Il rifiuto della stazione appaltante di concedere l'anticipazione sul valore del contratto nella misura del 30%, secondo l'incremento previsto dal Dl 18/2020, non può costituire legittima causa per il rifiuto, dell'appaltatore, di stipulare il contratto trattandosi di una mera facoltà dell'amministrazione. In questi termini si è epresso il Tar Lombardia, Milano, con la sentenza n. 1052/2021.

Il caso
Le censure del ricorso vengono fondate sulla pretesa legittimtà del rifiuto alla stipula del contratto a causa della indisponibilità della stazione appaltante di apportare modifiche contrattuali «rese necessarie da sopravvenienze normative legate all'emergenza sanitaria». Nel dettaglio, si è contestata la decisione di non riconoscere maggiori costi causati dall'emergenza sanitaria (come previsto nella legge 120/2020, articolo 8, comma 4 lettera a)), l'indisponibilità a riconoscere l'anticipazione nella misura del 30% (invece che del 20%) come da previsione contenuta nell'articolo 207 del Dl 34/2020 convertito dalla legge 77/2020, altresì la mancata applicazione del disposto di cui all'articolo 91 della legge 27/2020 che "stempera" la responsabiltà dell'appaltatore nel caso di difficoltà nel rispetto delle misure di contenimento dell'emergenza sanitaria.
Infine, il ricorrente ha censurato la stessa possibilità della stazione appaltante di revocare l'aggiudicazione una volta spirato il termine per la stipula del contratto come previsto dall'articolo 32, comma 8 del Codice dei contratti.

La sentenza
Il giudice non ha condiviso nessuna censura ritenendo legittimo l'operato della stazione appaltante. L'appalto risultava bandito prima delle prerogative introdotte con il Dl 76/2020 e che il comma 1 dell'articolo 8 subordina il riconoscimento die maggiori costi ivi indicati, «ai lavori in corso di esecuzione alla data di entrata in vigore del D.L. n. 76/2020, e cioè, al 16.7.2020, non essendo quindi applicabile alla fattispecie per cui è causa».
Sulla possibilità, poi, di applicare la prerogativa introdotta, e poi integrata in fase di conversione con la legge 27/2020, dal Dl 18/2020 ovvero la possibilità di valutare il rispetto delle misure di contenimento di cui allo stesso provvedimento «ai fini dell'esclusione, ai sensi e per gli effetti degli articoli 1218 e 1223 del codice civile, della responsabilita' del debitore, anche relativamente all'applicazione di eventuali decadenze o penali connesse a ritardati o omessi adempimenti», la ricorrente non ha fornito prove/dati sufficienti sulla propria condizione patrimoniale «tale da precluderle l'esecuzione del contratto, limitandosi invece, del tutto genericamente, a richiamare lo stato di emergenza sanitario».
Sulla non concessa anticipazione nella misura del 30%, il giudice rammenta come si sia in presenza di una facoltà introdotta dal Dl 18/2020. L'articolo 207, infatti, non configura un diritto, quanto invece, una facoltà esercitabile dalla stazione appaltante «nei limiti e compatibilmente con le risorse annuali stanziate per ogni singolo intervento a disposizione».
Infine, di rilievo è la statuizione sul potere della stazione appaltante di revocare l'aggiudicazione anche una volta spirato il termine che vincola l'offerta (articolo 32, comma 8 del Codice).

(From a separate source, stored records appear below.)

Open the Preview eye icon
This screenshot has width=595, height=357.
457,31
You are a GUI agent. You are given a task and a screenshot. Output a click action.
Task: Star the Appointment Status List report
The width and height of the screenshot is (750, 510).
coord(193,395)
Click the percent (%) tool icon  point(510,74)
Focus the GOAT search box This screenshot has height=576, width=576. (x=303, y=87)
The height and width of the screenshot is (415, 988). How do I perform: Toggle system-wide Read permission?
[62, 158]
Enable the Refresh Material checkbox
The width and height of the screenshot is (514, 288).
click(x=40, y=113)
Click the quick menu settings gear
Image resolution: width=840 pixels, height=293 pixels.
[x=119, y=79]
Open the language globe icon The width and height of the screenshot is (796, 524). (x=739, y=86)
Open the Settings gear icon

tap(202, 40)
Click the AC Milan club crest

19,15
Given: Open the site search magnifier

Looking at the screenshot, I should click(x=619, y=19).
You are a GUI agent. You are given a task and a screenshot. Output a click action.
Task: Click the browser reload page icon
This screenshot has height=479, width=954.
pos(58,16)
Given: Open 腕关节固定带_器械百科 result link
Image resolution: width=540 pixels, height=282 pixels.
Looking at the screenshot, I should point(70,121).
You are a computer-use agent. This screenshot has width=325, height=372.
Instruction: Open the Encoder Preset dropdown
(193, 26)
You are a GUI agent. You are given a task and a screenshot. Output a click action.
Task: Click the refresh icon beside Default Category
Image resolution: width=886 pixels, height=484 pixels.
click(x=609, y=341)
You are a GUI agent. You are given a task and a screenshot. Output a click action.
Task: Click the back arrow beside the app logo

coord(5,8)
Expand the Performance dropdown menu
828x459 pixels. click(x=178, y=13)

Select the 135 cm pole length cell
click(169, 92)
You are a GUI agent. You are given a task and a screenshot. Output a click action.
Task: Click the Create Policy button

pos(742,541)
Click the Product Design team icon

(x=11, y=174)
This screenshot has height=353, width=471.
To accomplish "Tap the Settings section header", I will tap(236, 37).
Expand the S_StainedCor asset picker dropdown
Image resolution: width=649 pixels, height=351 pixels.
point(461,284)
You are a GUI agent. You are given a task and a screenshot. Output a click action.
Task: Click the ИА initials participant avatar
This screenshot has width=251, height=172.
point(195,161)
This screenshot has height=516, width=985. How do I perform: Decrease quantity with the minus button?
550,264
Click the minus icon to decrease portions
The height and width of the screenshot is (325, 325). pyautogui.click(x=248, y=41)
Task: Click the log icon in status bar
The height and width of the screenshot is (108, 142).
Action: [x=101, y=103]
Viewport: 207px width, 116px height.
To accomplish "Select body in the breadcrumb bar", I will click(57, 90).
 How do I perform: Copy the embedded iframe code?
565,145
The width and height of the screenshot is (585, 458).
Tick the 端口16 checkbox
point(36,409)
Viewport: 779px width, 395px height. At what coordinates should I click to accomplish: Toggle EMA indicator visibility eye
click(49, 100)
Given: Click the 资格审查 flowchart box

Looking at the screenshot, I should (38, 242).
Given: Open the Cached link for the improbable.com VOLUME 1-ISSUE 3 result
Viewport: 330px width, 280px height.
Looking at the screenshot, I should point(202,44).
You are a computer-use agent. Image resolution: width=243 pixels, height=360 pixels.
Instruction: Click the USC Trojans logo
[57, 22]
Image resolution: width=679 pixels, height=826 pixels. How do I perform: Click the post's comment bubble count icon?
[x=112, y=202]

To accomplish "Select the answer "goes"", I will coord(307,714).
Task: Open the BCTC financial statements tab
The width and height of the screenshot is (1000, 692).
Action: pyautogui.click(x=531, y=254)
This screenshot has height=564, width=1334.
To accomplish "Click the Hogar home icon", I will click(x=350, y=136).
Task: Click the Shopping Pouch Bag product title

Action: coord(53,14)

In sentenza si legge che «diversamente da quanto sostenuto dall'istante, detta norma si limita a riconoscere all'aggiudicatario la facoltà di sciogliersi dal vincolo contrattuale, nel termine ivi indicato, senza invece imporre alla stazione appaltante alcun divieto di revoca dell'aggiudicazione». Pertanto, il riconoscimento del potere di revoca dell'aggiudicazione definitiva, esercitato prima della stipula del contratto, è un dato incontestato anche in giurisprudenza (CdS, Sezione V, 31.12.2014, n. 6455, 13.3.2017 n. 1138, 22.8.2019, n. 5780).